Begin by preheating your oven to 350°F (175°C). Line two baking sheets with parchment paper or silicone mats to ensure your cookies bake evenly and release easily.
In a large bowl, use an electric mixer to cream together the softened butter, brown sugar, and granulated sugar until the mixture is light and fluffy, about 3 to 4 minutes on medium speed.
Beat in the eggs one at a time, mixing well after each addition. Then add the vanilla extract and blend until combined.
In a separate bowl, whisk together the all-purpose flour, baking soda, and salt to evenly distribute the leavening agent and salt.
Gradually add the dry ingredients to the wet mixture, mixing on low speed or folding gently with a spatula until just combined. Avoid overmixing.
Fold in the semi-sweet chocolate chips and espresso chips evenly throughout the dough.
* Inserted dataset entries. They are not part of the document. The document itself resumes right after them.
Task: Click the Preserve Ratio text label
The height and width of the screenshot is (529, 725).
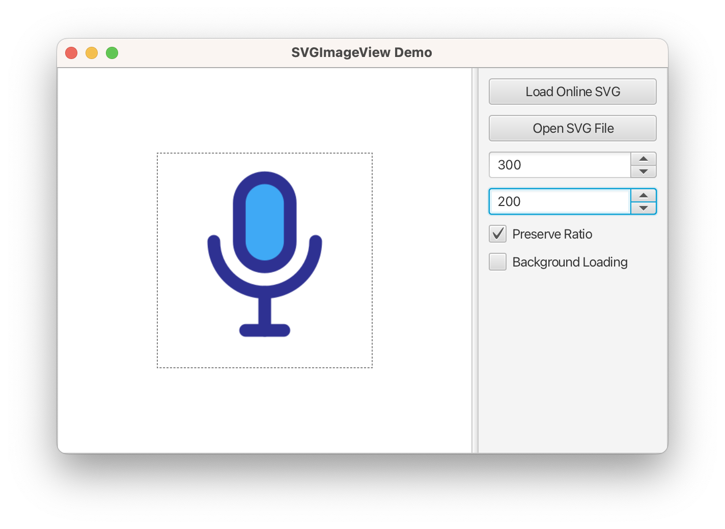Action: [x=552, y=234]
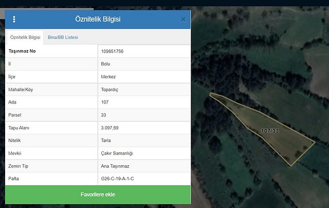Select the Mevkii value Çakır Samanlığı
This screenshot has height=208, width=329.
(x=117, y=153)
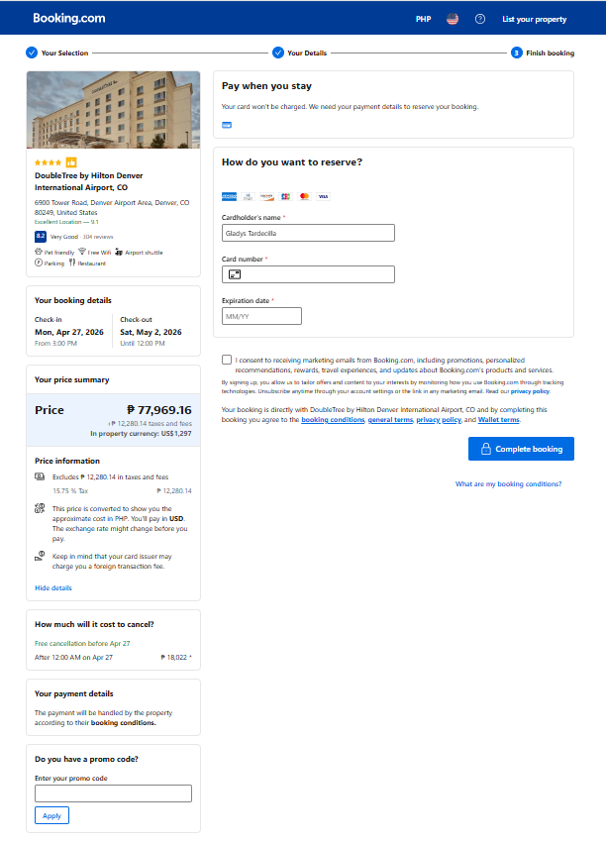Open the Wallet terms link
The image size is (606, 844).
(x=499, y=420)
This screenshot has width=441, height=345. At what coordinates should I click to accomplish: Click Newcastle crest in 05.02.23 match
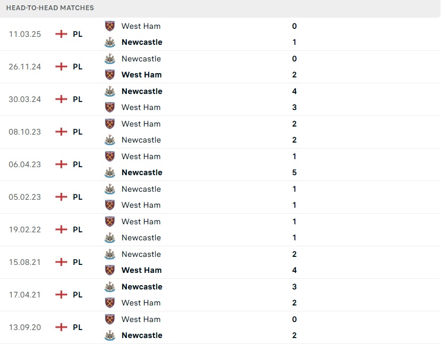110,189
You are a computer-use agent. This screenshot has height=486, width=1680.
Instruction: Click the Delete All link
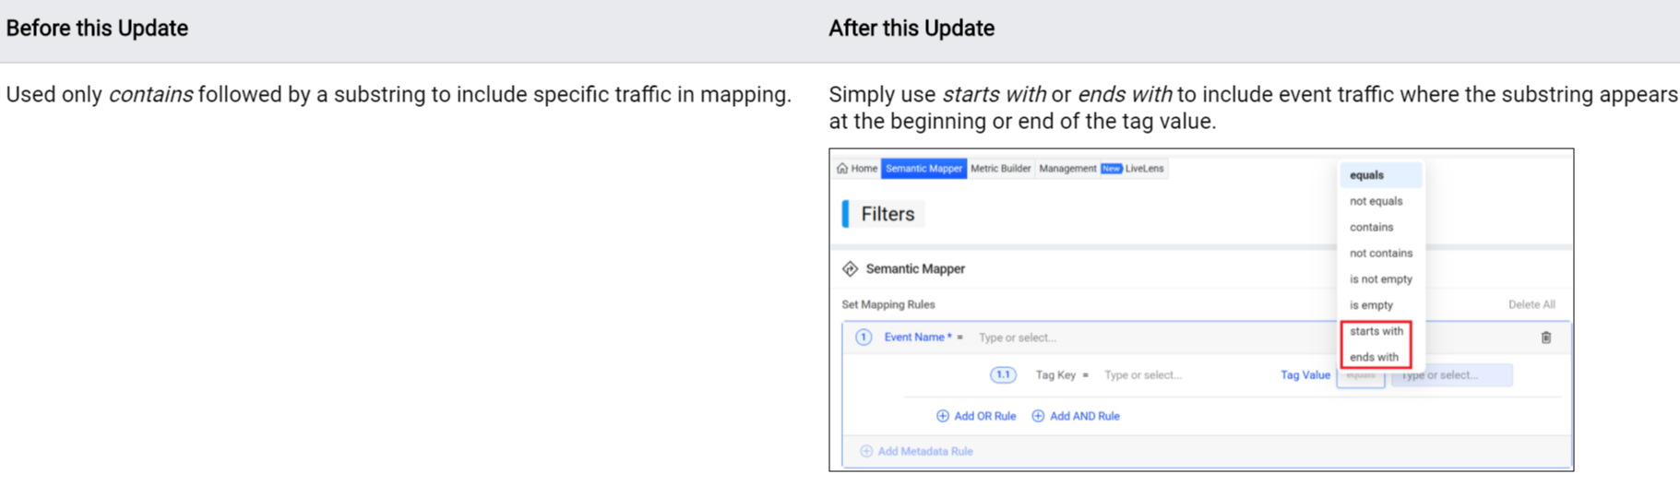(1531, 304)
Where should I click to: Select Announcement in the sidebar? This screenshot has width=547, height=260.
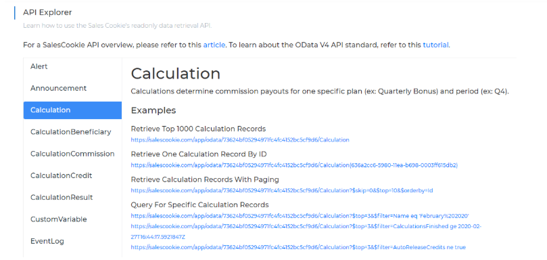[x=58, y=88]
Spoon half of the cookie dough onto the lined baking sheets, drizzle half of the caramel sauce over the dough, then gently fold or swirl the caramel into the dough. Repeat with remaining dough and caramel.
Using a cookie scoop or tablespoon, drop rounded spoonfuls of dough onto the baking sheets, spacing about 2 inches apart. Bake for 10–12 minutes until edges are golden but centers remain soft.
Allow cookies to cool on the baking sheets for 5 minutes before transferring to a wire rack to cool completely.